A mercurial range of reference ensues as classes meet regularly, discussing, The French Revolution, time-travel, Shelley, Egyptian hieroglyphs, Count St. Germain, the Beats, and Heidigger. In these lectures, Corso consistently reinforces the course aims – to integrate historical and artistic knowledge in ways that inform and influence each other.By exploring the synergies of poetry, art, architecture, science, magic, and culture, he covers the entire pre-historical and pre-modern past in those short summer weeks…”
Anne Waldman, from her introduction – “Gregory was optimistic. His revelatory transmission was about knowledge, consciousness, the shift in the brain not the skull with morning glory seeds. And we learned to appreciate the Cro-Magnon. You had to “know stuff” as a poet. Make quantum leaps. Learn to “scry”. Check out the Biggies: Tommy Aquinas, Venerable Bede, Villon, Chaucer, Dante, Malory, Cimabue.

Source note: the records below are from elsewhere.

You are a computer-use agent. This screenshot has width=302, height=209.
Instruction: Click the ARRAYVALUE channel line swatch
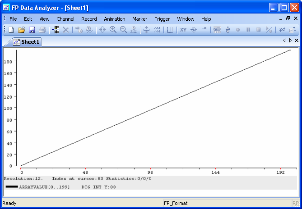point(11,186)

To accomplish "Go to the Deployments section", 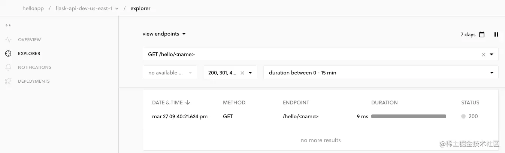I will [34, 81].
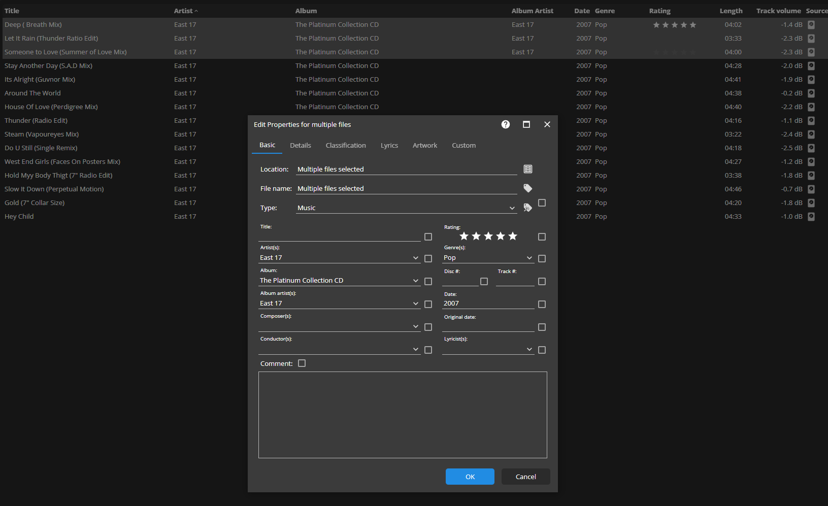Click source icon in Around The World row
The image size is (828, 506).
pos(811,93)
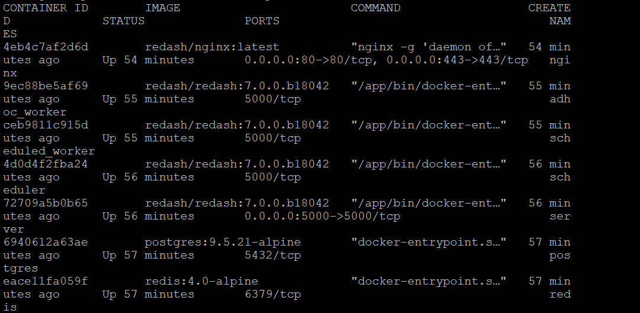640x313 pixels.
Task: Click the PORTS column header
Action: (x=262, y=21)
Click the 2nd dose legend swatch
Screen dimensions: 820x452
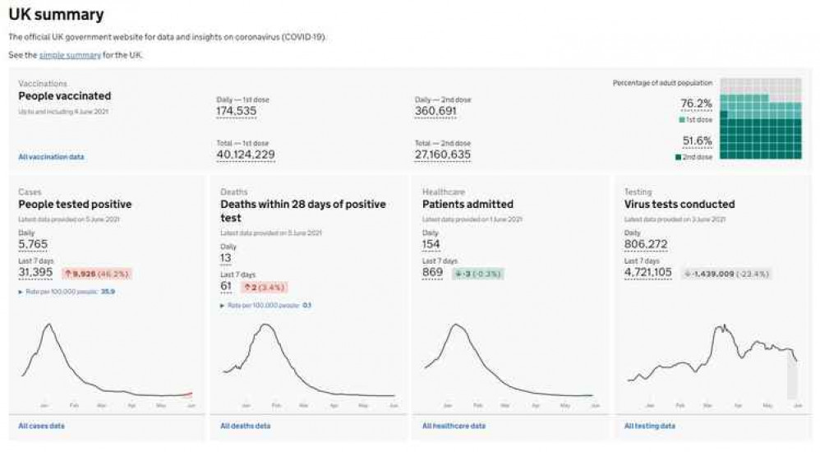tap(678, 156)
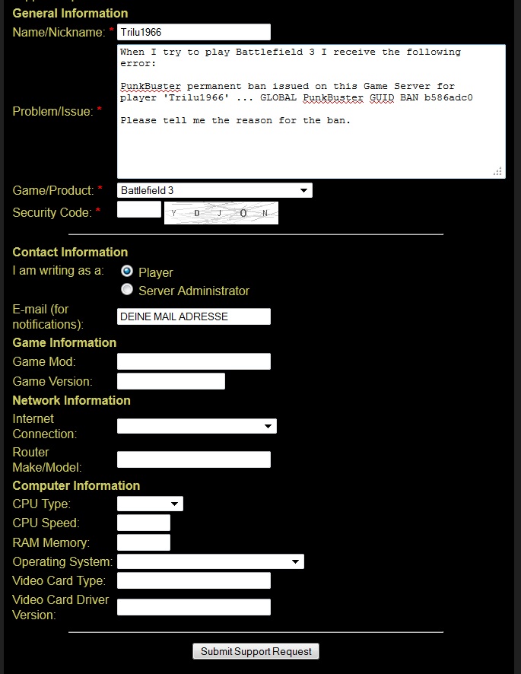Expand the Operating System dropdown
Viewport: 521px width, 674px height.
point(210,561)
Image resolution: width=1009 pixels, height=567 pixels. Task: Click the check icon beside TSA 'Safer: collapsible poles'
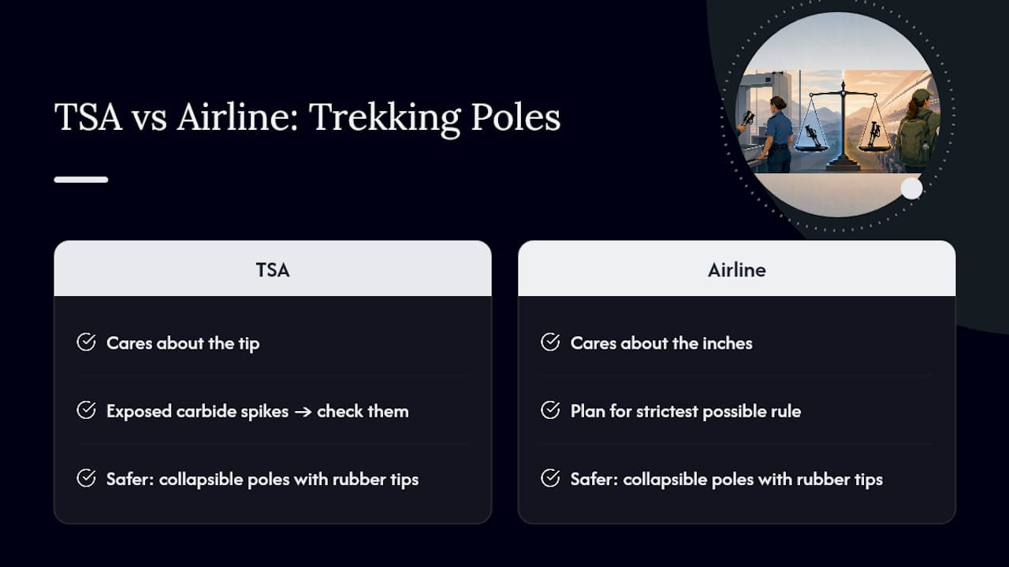[86, 478]
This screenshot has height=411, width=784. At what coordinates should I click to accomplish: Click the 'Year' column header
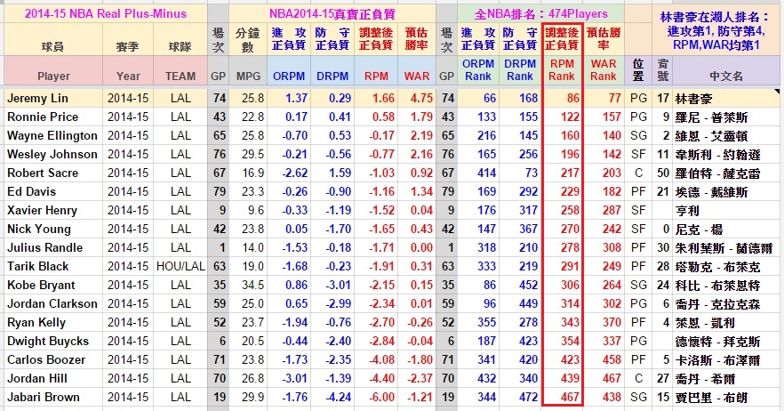[129, 77]
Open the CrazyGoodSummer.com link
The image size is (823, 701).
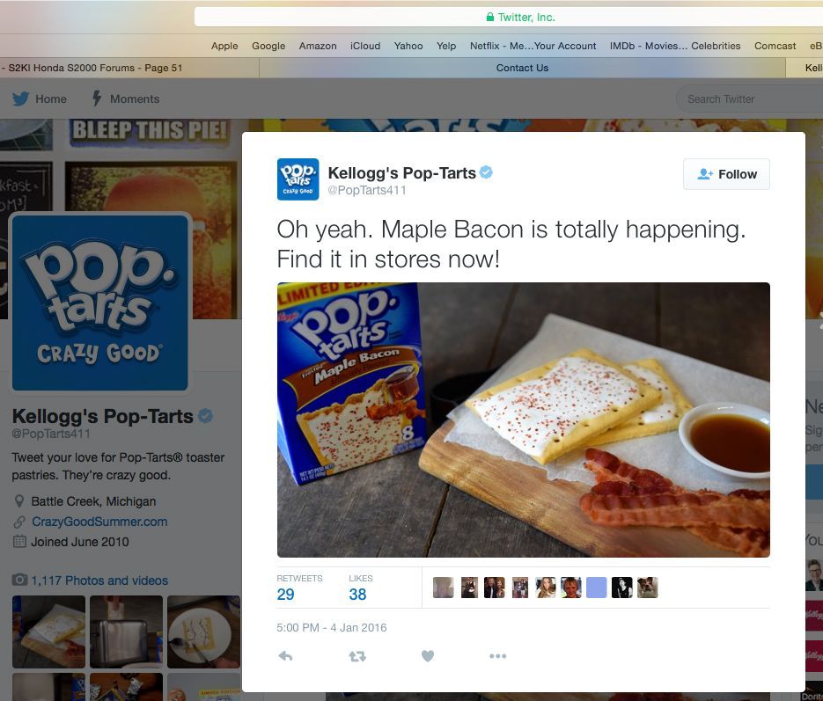click(x=99, y=522)
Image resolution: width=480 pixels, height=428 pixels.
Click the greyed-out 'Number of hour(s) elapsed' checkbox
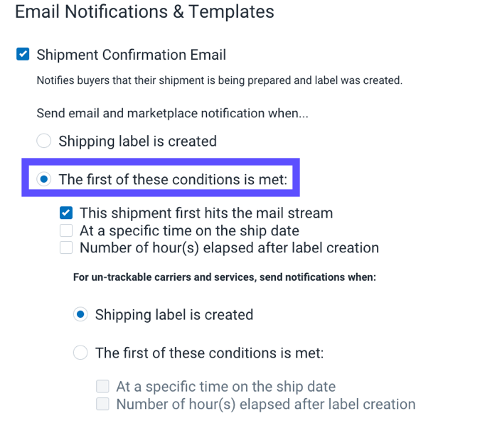pos(103,404)
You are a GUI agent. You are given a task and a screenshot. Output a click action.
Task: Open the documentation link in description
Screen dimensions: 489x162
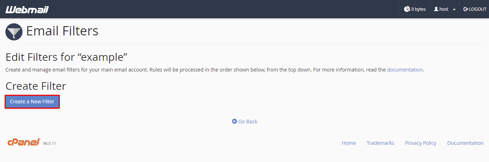tap(405, 70)
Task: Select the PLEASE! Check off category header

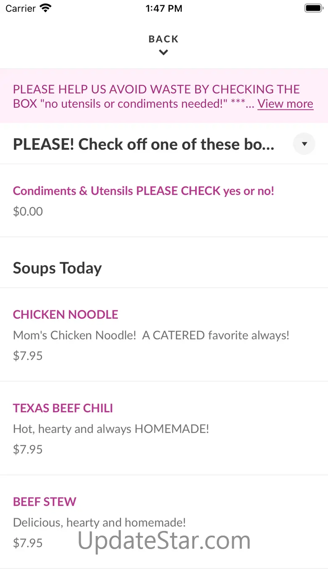Action: 143,144
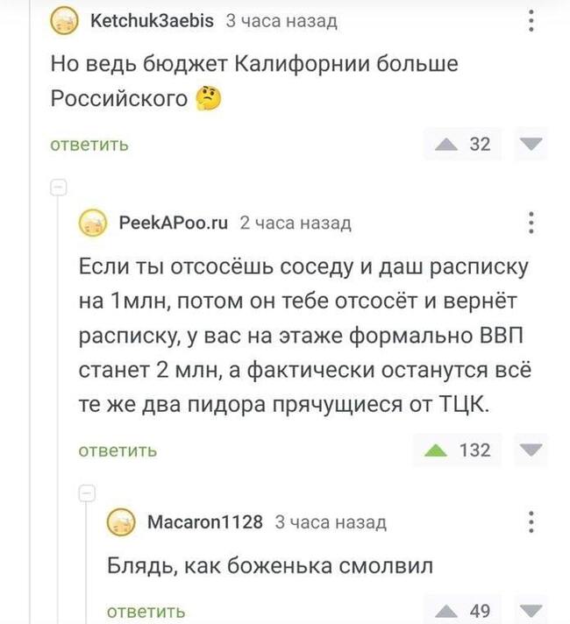This screenshot has height=624, width=570.
Task: Reply to Macaron1128's comment via 'ответить'
Action: (x=146, y=611)
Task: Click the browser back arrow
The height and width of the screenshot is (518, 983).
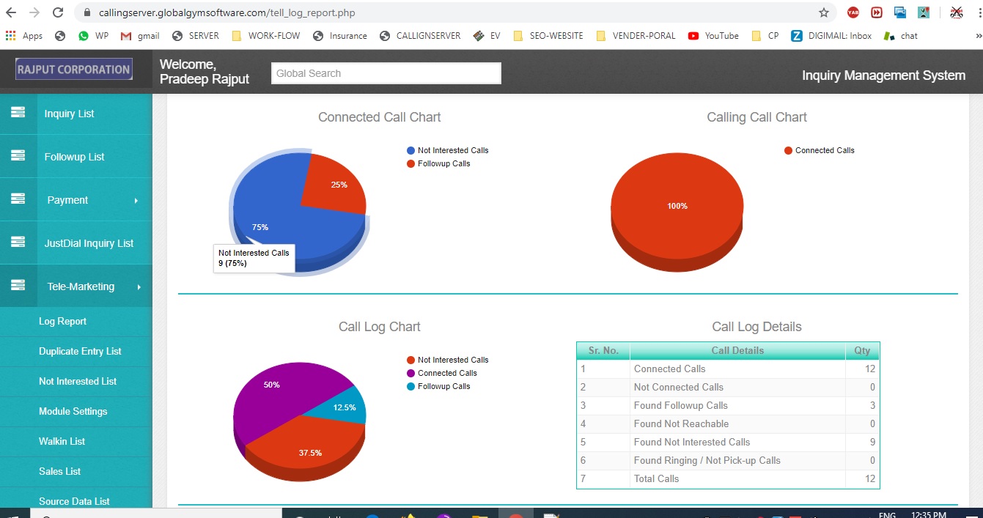Action: click(x=11, y=12)
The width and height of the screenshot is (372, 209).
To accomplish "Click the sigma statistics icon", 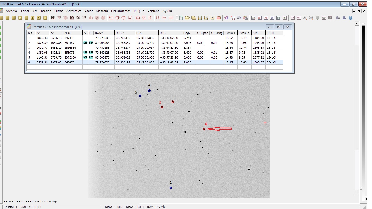I will tap(285, 18).
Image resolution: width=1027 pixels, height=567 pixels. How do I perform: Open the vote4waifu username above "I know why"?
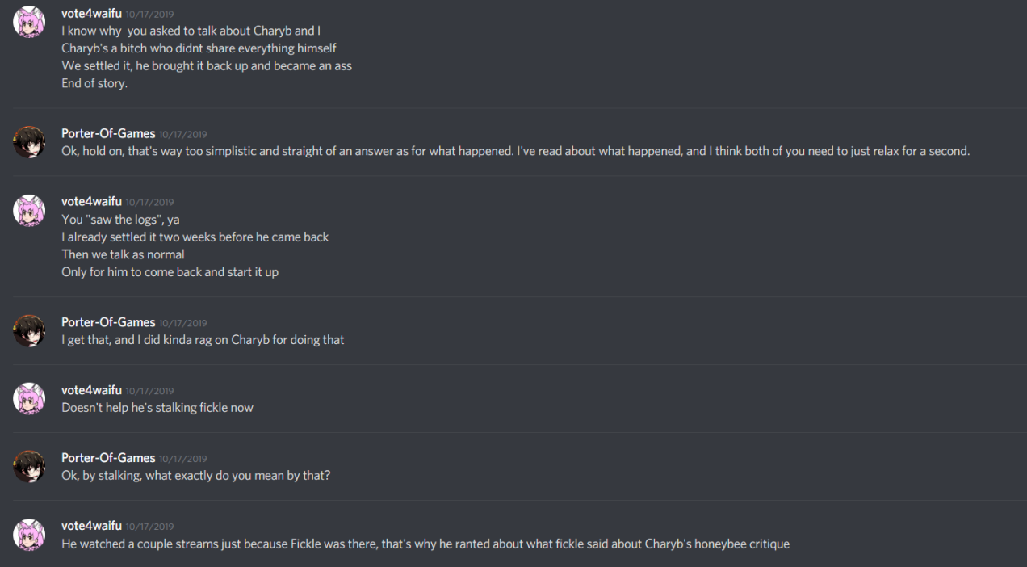point(91,14)
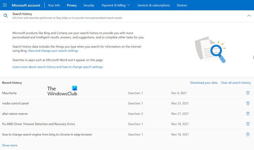This screenshot has height=150, width=254.
Task: Click the Microsoft account title
Action: tap(26, 5)
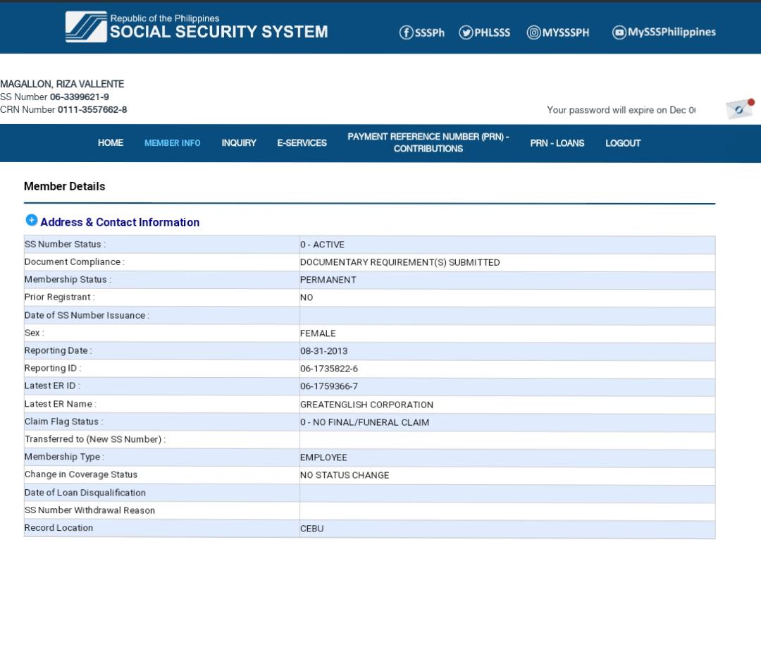Open the mail envelope notification icon
This screenshot has width=761, height=652.
[x=739, y=109]
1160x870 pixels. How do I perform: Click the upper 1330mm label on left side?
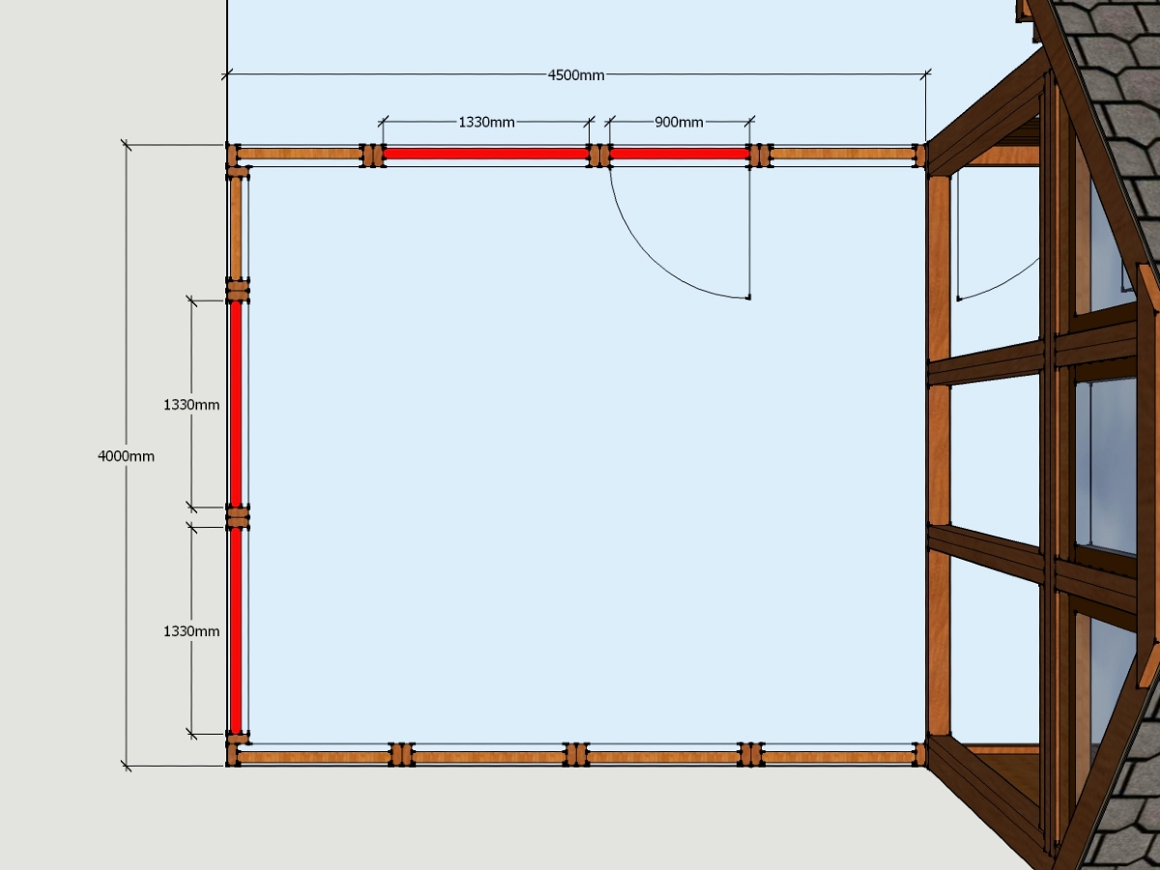pyautogui.click(x=190, y=405)
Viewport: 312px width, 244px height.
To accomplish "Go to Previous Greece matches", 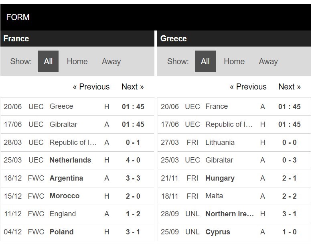I will [248, 87].
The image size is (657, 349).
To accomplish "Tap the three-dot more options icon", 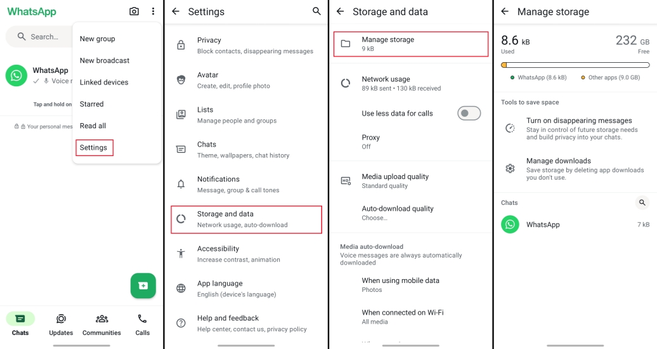I will click(153, 11).
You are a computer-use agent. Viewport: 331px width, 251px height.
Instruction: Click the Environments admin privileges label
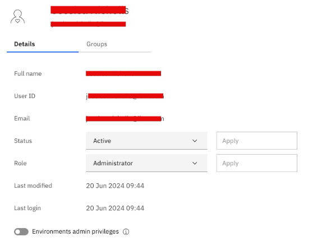click(x=75, y=231)
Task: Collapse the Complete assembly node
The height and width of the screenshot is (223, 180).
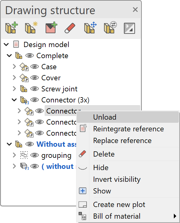Action: click(x=9, y=55)
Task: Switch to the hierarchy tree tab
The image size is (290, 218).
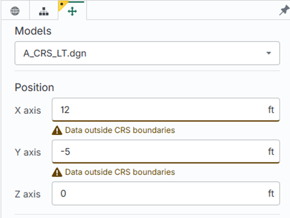Action: [44, 11]
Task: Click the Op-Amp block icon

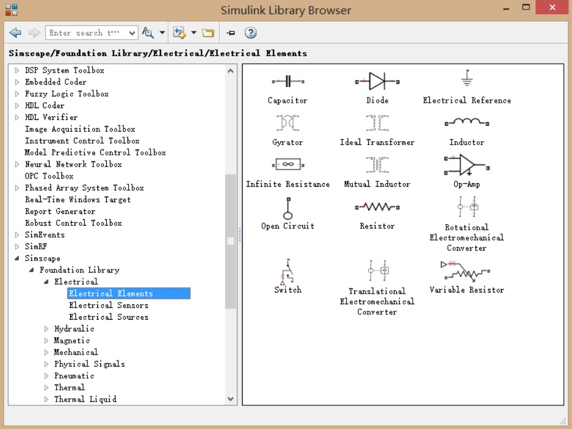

Gregory threw out “shots”, as he manically scribed the names of radical luminaries on the chalkboard. He wanted to convey transformational alchemy, zap you with his magic wand, his chalk stick. The chalk wore down: the Emerald Tablet, Hermes, Apollonius of Tyana, John Dee. (Jack) Kerouac is suddenly Gilgamesh in his white robe needing to write “it” all down , in cuneiform. Gregory was urgent about these transmissions. One got accustomed at receiving these flashes along a historical trajectory he had thought much about. That sustained him. Part of his accoutrements. It was his psycho-physical being at work, listing the ebb and flow of history…”
“See what I’m gonna try to do in this class is give it to you fast. We’re not going to stick on prehistory. I’ll give it to you fast and then show you the art of the prehistory, what they created and all that. Words? No. You don’t get no..no poesy yet.. But you get the idea of poesy. And once you get this in your head fast – it may take you years to go through anthropology school to get this shit – I’ll give it to you fast – once you’ve got it, and you can graduate with it…”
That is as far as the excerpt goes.